Came across this post and have a follow-up for you. A house that we've rented apparently was seeded for a pumpkin patch, and a few months ago (or so) we noticed huge leaves growing in our backyard and later started to see lots of pumpkins.

Not having a clue on farming, I just watered the plants when I watered the lawn, and in addition to happy pumpkins I grew some happy white powdery mildew. Rather than tackle it immediately, I was busy with work and let it spread, and now I have a pretty complete infestation.
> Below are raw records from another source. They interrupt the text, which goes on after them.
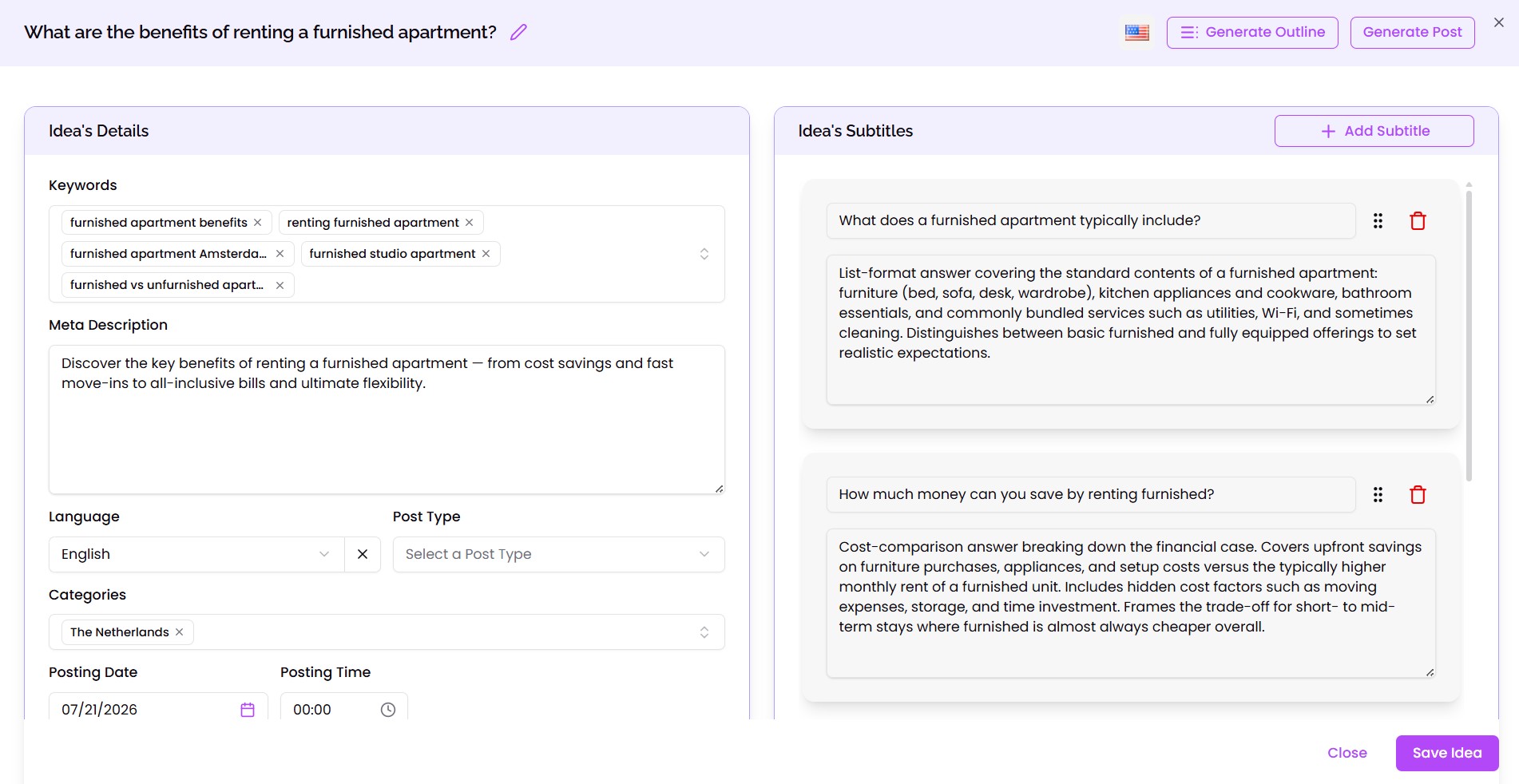1519x784 pixels.
Task: Open the Posting Time clock icon
Action: tap(388, 710)
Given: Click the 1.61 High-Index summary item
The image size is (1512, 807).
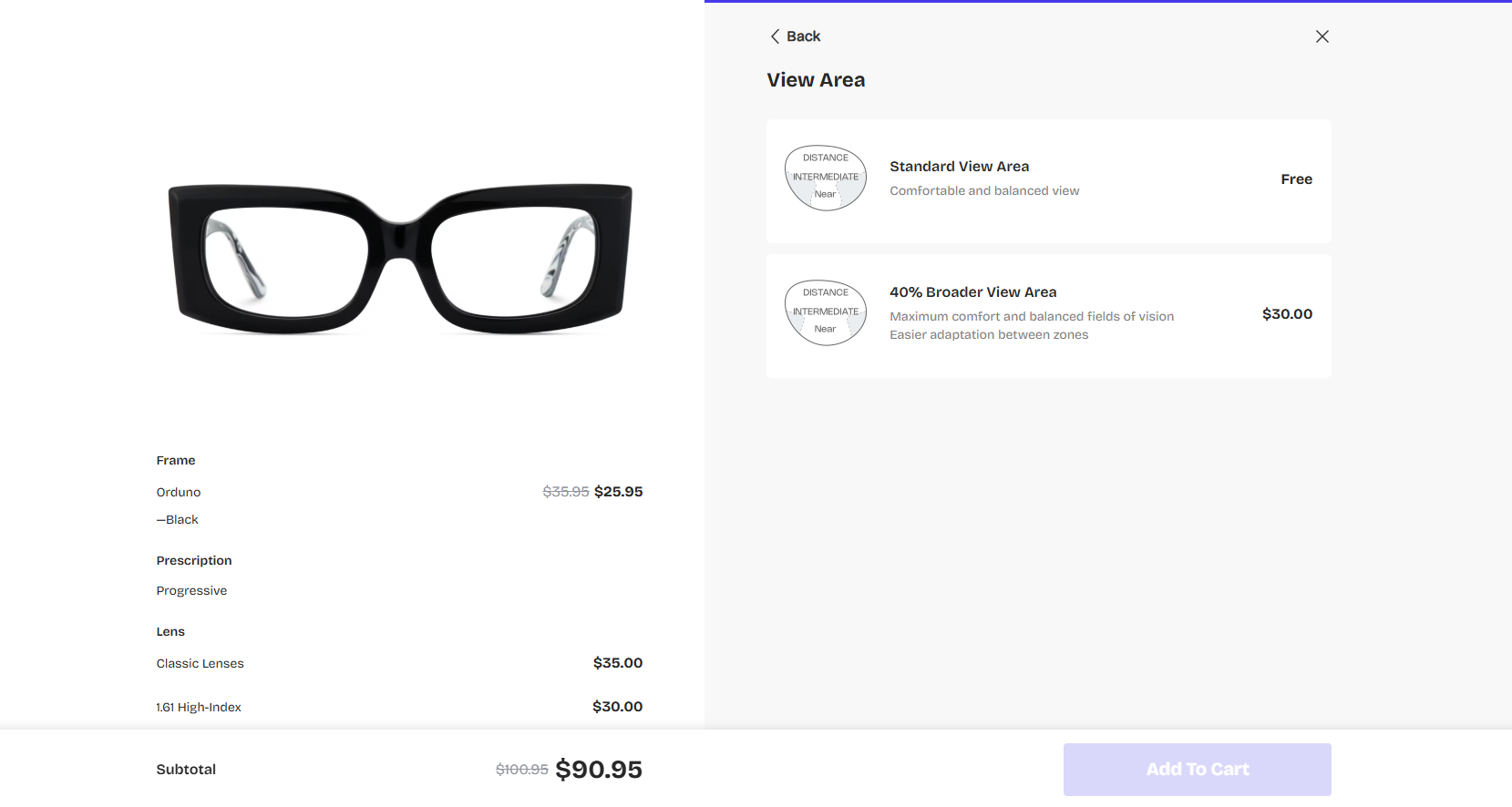Looking at the screenshot, I should [199, 708].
After some research, I've cut off most of the infected leaves, and have sprayed a mix of baking soda/liquid soap on the remaining leaves.

My questions are:

- If all the leaves die, can I harvest my 20+ pumpkins and store them till the fall (in a cool garage)?

- Do I harvest now and cook the pumpkins?

- If my family eats them now, will we be eating this fungus too? Should we worry about that?

I'll keep looking around the web, and I'll post any updates I have.

Thanks in advance to any advice you have!!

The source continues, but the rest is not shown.